Irónicamente, el tratamiento de la enfermedad sería el punto de partida para la comprensión de la experiencia sexual femenina como la conocemos hoy en día. Aquí surge el entendimiento del orgasmo como parte esencial de la corporeidad femenina. En este punto, la belleza del placer femenino exaltaría que es imposible encapsular y reducir lo incomprensible a un padecimiento.
El vibrador
En el libro La tecnología del orgasmo, Rachel P. Mines, describe cómo las tecnologías no manuales para llegar al clímax sexual evolucionaron de la mano de esta supuesta enfermedad.
Juguete sexual Foto:iStock
Los expertos recetaron prácticas muy poco usuales como la equitación, montar en bicicleta o viajar en tren por caminos sinuosos.
A pesar de que existía una gran infinidad de métodos para curar los signos de la histeria, el más común durante el siglo XIX continuó siendo el masaje genital. Sin embargo, las mujeres empezaron a requerir de mayores visitas al médico y esto suponía un gasto económico amplio, por lo que el procedimiento dejó de realizarse manualmente y empezó a mecanizarse.

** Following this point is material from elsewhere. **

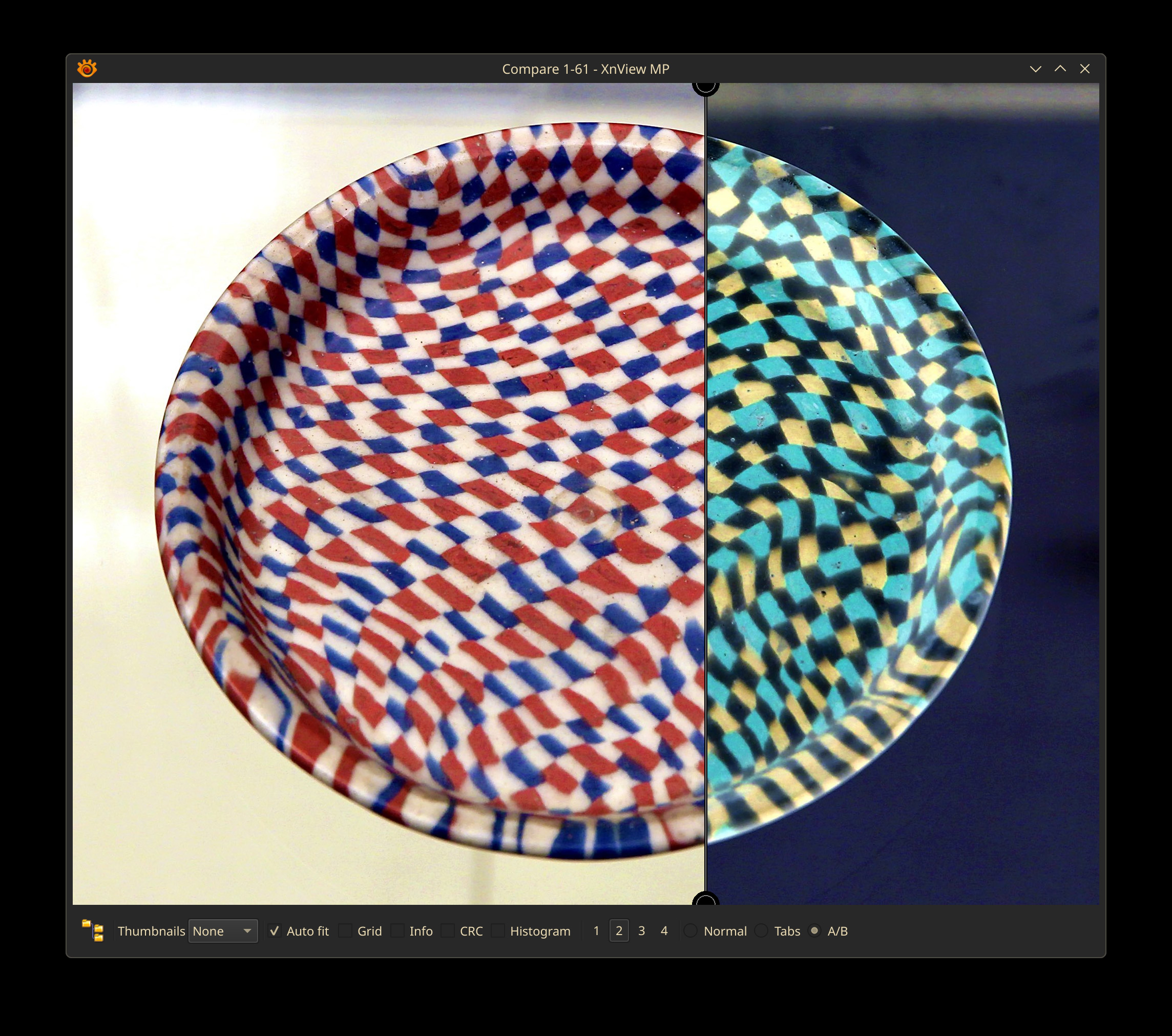Show the Histogram overlay
1172x1036 pixels.
point(498,931)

El primer vibrador electromecánico lo inventó Joseph Mortimer Granville en 1880. El médico defendía el uso clínico de este aparato que podía curar la histeria más rápidamente. Pronto sería un producto comercial sumamente exitoso, con alta demanda en todo el mundo. Si en aquella época las tres cuartas partes de las mujeres se consideraban ‘enfermas’, entonces las histéricas constituían el mayor mercado terapéutico de Estados Unidos.

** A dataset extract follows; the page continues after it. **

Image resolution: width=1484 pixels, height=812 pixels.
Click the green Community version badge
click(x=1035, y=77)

Granville pensaba que la vibración repercutía en el sistema nervioso humano y desarrolló la idea del vibrador como un dispositivo médico para estimular los nervios enfermos. La publicidad ofrecía este producto dentro de los artefactos del hogar. Aparecieron vibradores para la jaqueca, las arrugas y otras afecciones menores que prometían sanarse con el uso de estos mecanismos “suaves, relajantes y vigorizadores”. La industria empezó a ofrecer distintos tipos de modelos que eran sumamente fáciles de usar aunque no eran recomendables en exceso.
El furor que causaron estos productos se extendió por un largo tiempo. Por ejemplo, en un anuncio de 1912, el vibrador New Life prometía curas para enfermedades tan diversas como la obesidad, la apendicitis, la tuberculosis y el vértigo.

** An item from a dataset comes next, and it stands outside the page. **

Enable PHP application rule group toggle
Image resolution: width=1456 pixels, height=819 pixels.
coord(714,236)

No obstante la popularidad del producto, en 1915 la Asociación Médica Americana anunciaría que el negocio de los vibradores era “un engaño y una trampa”, por lo que estos artefactos empezaron a desligarse del uso clínico y se utilizaron con otras finalidades asociadas al placer. Esta, claramente, no era una cuestión de reconocimiento público.
Los estudiosos no se atreven a concretar en qué fecha exactamente los vibradores cambiaron de uso, pero todo sugiere que esta herramienta de placer, tal y como se conoce hoy día, apareció en 1950 y comenzó a venderse sin tapujos en 1960. Algunos anuncios de los cincuenta comenzaron a mostrar a mujeres con blusas escotadas, abiertamente felices con su vibrador, con la promesa de “solucionar los nervios atascados”.
De la mercantilización de estos productos se desprende otra problemática relacionada con la representación de la mujer que deriva en una nueva paradoja: ¿se trata de la mercantilización del placer femenino o del reconocimiento del deseo sexual en la mujer? (O ambas, quizás).
Para Leanne el placer del sexo no estaba vinculado al orgasmo. Foto:Getty Images / BBC Mundo
Lo cierto es que en 1952, la Asociación Americana de Psiquiatría (APA) desacreditó la histeria como enfermedad y afirmó que se trataba de un mito. En este punto tan solo un pequeño fragmento del enigma femenino se había resuelto, pero el sendero continúa siendo extenso e inhóspito para los expertos hasta nuestros días.